Roberto OliveiraRoberto Oliveira, MBA ’10

Roberto Oliveira, MBA ’10, remembers visiting his grandfather's factory in São Paulo, Brazil, as a small boy. His grandfather, though not formally educated, started his own company making water pumps, and grew it to become the largest supplier of those pumps in Latin America.

That same entrepreneurial drive runs through Oliveira's veins as well. But it was not until a summer internship while at MIT Sloan that Oliveira was able to focus his desire to start companies. That internship helped Oliveira realize how fulfilling he found the work of starting a business.

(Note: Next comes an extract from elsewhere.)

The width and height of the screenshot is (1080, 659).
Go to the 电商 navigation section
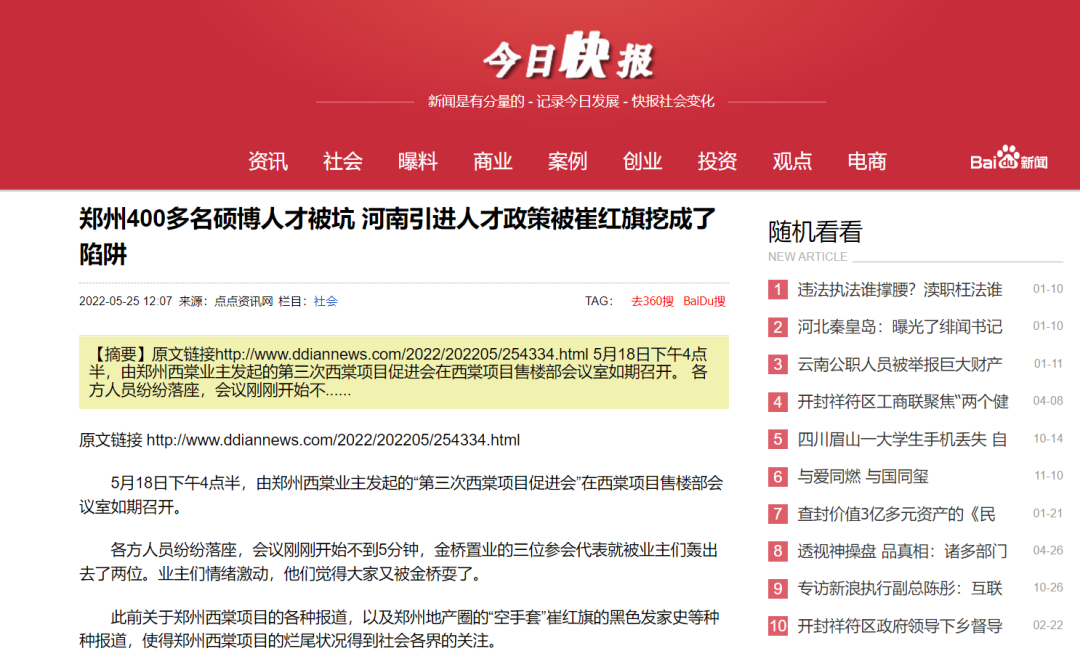pos(867,161)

Oliveira's summer internship was supported in part by a gift from Brad Feld, SM ’88, and Amy Batchelor to the MIT Sloan Entrepreneurship Center (E-Center). Edward Roberts, the David Sarnoff Professor of Management of Technology, founded the E-Center in 1990. Since then, the E-Center has been a hub for myriad entrepreneurial activities on the MIT campus, offering educational programs to inspire, train, and coach new generations of entrepreneurs. It also provides networking opportunities, technologies, and resources to entrepreneurs at MIT and globally. Donor support for the E-Center has a direct impact on entrepreneurship.

“Having alumni support us with gifts, as well as their expertise and their networks, is extremely helpful,” says Senior Lecturer William Aulet, acting managing director of the E-Center. “They enable us to provide students with the skills, the experience, and the networks to be successful entrepreneurs. As a student, you're investing, and such gifts allow our students to take the long-term view of their investments, and build the skills of an entrepreneur.”

The E-Center has created a powerful global network of entrepreneurs who advise and assist each other in the starting of new ventures. A recent report by Professor Roberts and Charles Eesley, PhD ’09, “Entrepreneurial Impact: The Role of MIT,” highlighted the dramatic effect of MIT's entrepreneurial activities. Based on a 2003 alumni survey, the report shows that MIT alumni have founded 25,800 companies that are currently active. Those companies employ about 3.3 million people and generate annual world sales of $2 trillion, making them the equivalent of the 11th-largest economy in the world. The report was published by the Ewing Marion Kauffman Foundation.